RECORDS TO PROCESS:
>>>
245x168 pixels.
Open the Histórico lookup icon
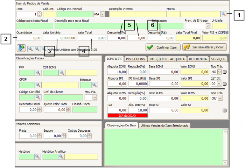(x=38, y=157)
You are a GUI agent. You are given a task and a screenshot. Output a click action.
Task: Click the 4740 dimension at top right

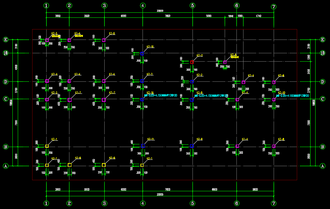point(258,16)
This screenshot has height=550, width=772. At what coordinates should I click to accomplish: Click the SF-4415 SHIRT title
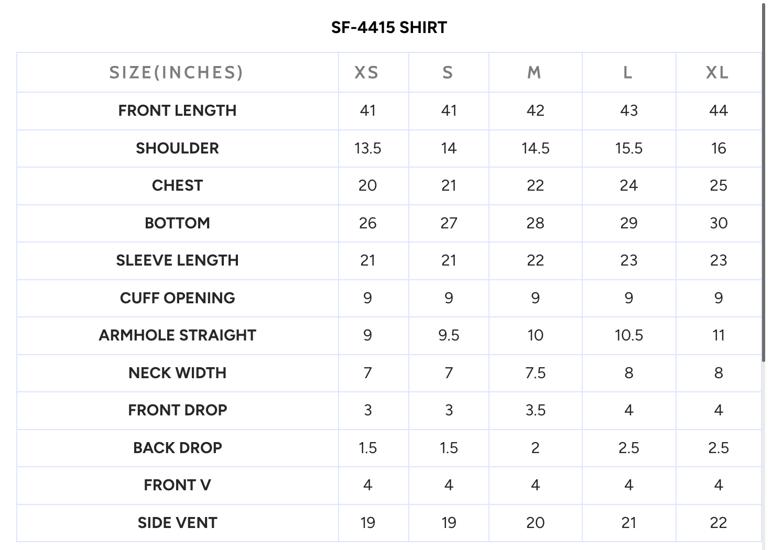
<<<
TO DO: Looking at the data above, show all lines where the word "screenshot" occurs.

EXERCISE SOLUTION:
You are a GUI agent. You are given a task and a screenshot. Output a click action.
This screenshot has height=550, width=772. At what coordinates should I click to accomplish: Click the SF-4415 SHIRT title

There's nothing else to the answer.